**What the task asks**
Report every line of the records that contains the word "will".

=== Begin Enclosure ===

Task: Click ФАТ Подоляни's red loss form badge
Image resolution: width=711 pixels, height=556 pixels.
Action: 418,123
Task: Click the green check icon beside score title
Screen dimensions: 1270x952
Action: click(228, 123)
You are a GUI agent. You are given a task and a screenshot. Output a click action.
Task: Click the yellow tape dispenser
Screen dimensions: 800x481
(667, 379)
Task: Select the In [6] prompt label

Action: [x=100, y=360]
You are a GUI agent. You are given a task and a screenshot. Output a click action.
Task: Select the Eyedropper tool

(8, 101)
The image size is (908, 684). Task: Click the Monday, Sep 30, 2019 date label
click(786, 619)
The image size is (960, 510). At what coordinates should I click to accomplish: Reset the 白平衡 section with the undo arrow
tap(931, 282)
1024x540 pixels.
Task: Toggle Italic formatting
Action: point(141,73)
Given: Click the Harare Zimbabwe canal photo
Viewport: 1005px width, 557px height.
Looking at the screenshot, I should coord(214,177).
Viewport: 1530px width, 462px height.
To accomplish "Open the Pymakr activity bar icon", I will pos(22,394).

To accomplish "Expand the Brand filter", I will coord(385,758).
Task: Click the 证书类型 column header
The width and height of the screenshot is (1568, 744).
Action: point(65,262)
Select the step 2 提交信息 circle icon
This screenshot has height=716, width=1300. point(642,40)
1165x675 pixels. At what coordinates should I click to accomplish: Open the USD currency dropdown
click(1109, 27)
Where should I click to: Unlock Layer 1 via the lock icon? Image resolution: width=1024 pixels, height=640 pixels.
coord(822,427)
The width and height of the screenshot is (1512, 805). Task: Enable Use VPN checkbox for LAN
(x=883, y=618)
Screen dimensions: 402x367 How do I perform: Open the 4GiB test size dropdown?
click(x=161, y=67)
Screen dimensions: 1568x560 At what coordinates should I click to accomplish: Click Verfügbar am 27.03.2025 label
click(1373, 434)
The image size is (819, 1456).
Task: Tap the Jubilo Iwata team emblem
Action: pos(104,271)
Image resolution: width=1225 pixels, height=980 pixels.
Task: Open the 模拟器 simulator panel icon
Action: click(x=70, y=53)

=== End Enclosure ===

**Exercise answer**
To accomplish "Open the Pymakr activity bar icon", I will pos(22,394).
To accomplish "Expand the Brand filter", I will coord(385,758).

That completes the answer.